Peace Talk — Autumn 2005

The Quarterly Newsletter of Peace Action Maine
Shadow Project Commemorates Hiroshima and Nagasaki
by Sally Breen

Sixty years ago, nuclear weaponw were dropped on Hiroshima and Nagasaki, Japan. From that day on, the world has lived under a nuclear shadow. Today the danger of another nuclear holocaust is greater than ever. More nations are pursuing nuclear weapons, and tons of nuclear bomb-making material remains unsecured and vulnerable to theft by those who would not be deterred from using a nuclear weapon.

Christine DeTroy

Photo: Jacqui Deveneau

Over 200,000 people were killed by those two bombs. Since then, nuclear weapons have posed the single greatest threat to the survival of our species. Each year Peace Action Maine joins other peace groups around the state in commemoration of this tragedy.

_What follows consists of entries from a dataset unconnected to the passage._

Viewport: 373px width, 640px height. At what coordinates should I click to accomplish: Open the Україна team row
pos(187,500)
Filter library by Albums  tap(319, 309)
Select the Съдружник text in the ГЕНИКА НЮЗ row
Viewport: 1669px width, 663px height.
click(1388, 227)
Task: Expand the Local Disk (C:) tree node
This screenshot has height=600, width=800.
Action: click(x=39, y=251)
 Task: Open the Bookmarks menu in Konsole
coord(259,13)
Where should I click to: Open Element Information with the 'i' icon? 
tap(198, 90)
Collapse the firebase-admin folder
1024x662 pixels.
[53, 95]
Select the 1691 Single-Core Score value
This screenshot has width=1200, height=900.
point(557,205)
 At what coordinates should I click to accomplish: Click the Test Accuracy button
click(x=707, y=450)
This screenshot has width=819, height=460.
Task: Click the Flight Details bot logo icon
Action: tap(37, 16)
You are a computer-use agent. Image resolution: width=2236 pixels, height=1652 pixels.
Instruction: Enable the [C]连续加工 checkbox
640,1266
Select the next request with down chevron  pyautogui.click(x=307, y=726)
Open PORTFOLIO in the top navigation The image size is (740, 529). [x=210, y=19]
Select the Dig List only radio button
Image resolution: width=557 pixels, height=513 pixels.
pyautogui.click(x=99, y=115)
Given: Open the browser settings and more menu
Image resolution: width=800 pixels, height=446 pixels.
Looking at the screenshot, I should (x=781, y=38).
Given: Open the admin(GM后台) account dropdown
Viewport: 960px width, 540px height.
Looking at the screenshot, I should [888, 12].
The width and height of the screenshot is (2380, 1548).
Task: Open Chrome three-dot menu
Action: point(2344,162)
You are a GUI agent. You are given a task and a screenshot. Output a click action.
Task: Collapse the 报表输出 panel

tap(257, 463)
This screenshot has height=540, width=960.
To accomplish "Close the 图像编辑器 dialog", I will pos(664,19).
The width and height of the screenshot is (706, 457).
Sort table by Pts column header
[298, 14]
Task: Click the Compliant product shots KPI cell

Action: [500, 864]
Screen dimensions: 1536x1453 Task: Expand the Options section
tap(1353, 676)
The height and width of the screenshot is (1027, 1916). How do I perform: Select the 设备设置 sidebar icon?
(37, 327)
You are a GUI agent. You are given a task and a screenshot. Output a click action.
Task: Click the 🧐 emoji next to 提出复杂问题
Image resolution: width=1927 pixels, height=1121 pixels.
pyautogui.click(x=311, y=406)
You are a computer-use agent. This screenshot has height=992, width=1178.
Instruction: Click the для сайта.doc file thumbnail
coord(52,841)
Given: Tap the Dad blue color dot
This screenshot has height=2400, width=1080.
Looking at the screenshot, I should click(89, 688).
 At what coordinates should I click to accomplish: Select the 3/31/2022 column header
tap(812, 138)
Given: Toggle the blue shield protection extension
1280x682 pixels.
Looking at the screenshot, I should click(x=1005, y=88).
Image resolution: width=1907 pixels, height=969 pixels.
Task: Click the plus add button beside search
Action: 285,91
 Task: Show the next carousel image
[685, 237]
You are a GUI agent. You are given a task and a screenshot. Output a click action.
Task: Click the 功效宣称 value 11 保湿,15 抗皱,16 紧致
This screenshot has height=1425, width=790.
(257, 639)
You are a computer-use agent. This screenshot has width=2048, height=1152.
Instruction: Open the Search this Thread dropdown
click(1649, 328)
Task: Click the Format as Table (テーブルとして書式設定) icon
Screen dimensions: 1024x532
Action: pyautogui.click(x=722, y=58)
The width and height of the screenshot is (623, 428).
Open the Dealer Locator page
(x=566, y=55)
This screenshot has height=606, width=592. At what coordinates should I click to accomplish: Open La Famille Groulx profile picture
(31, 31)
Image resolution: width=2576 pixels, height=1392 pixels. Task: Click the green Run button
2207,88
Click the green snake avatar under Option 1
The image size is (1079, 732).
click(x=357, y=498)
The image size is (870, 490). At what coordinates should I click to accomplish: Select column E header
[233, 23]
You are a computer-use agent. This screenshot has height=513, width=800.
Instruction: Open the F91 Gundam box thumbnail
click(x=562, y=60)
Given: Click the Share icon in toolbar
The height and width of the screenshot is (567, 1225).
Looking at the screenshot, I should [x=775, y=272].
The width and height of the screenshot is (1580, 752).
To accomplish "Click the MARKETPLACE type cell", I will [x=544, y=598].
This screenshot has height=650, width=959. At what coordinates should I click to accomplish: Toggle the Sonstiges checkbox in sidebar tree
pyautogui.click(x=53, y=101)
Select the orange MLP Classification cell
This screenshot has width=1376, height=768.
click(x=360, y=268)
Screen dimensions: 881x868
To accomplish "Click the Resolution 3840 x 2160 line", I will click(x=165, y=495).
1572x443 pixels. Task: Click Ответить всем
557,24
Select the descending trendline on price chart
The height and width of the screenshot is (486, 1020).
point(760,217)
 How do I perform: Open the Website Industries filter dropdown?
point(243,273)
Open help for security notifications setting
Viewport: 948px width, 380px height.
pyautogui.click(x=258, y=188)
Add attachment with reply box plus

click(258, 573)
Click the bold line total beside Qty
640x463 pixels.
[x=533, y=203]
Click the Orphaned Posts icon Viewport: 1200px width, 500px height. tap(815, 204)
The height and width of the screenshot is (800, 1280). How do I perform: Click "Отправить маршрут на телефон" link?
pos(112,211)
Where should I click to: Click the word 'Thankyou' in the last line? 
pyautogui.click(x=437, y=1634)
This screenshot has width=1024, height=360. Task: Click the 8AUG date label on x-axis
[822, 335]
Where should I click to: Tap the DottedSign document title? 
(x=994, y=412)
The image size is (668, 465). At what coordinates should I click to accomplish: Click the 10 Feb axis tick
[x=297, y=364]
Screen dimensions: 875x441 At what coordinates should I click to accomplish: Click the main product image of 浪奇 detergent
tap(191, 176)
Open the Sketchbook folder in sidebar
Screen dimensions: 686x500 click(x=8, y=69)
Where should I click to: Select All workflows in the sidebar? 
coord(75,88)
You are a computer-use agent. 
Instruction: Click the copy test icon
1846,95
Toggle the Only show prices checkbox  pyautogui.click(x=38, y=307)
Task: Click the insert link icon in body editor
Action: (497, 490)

At the Brunswick Peace Fair on August 6th, several groups joined to create paper patterns of shadows that represent those who were incinerated in Hiroshima—nothing was left but their shadows imprinted on building walls. These paper patterns were then outlined on sheer white cloth and hung around the bandstand on the mall in Brunswick.

On Friday, August 5th the Bangor peace community carried out a full day of activities in front of the Bangor Library. Pianist Masanobu Ikemiya, whose family survived the bombing, played the piano in the park in front of the library and spoke. Mayor Frank Farrington, who is a WWII veteran, read the Mayors for Peace Proclamation, and churches rang their bells. There was paper crane folding, and a die-in that included the Shadow Project.

On Monday, August 8th in Portland, groups dispersed to central locations around the city and drew shadow outlines on city parks, streets and sidewalks while handing out literature explaining the project.

On Tuesday, August 9th, surrounded by the hanging cloth shadows and shadow outlines on the paving stones, Jim Cloutier, former Portland mayor, read the Mayors for Peace proclamation signed by Mayor Jill Duson. Dr. Paul Liebow, a Bangor emergency room physician, whose father was a U.S. doctor assigned to go into Hiroshima after the bombing, was the honored speaker. He was then awarded the Mayors for Peace Proclamation.

On the same day in Augusta, peace activists gathered between the State House and the State Office Building.Tom Sturtevant of Veterans for Peace had a poster display with pictures and quotes of various civilian and military leaders who questioned the necessity of dropping the bomb. In addition they drew lime shadows on the parking lot and paper shadows on a grassy knoll.

May use of nuclear weapons never be a choice again.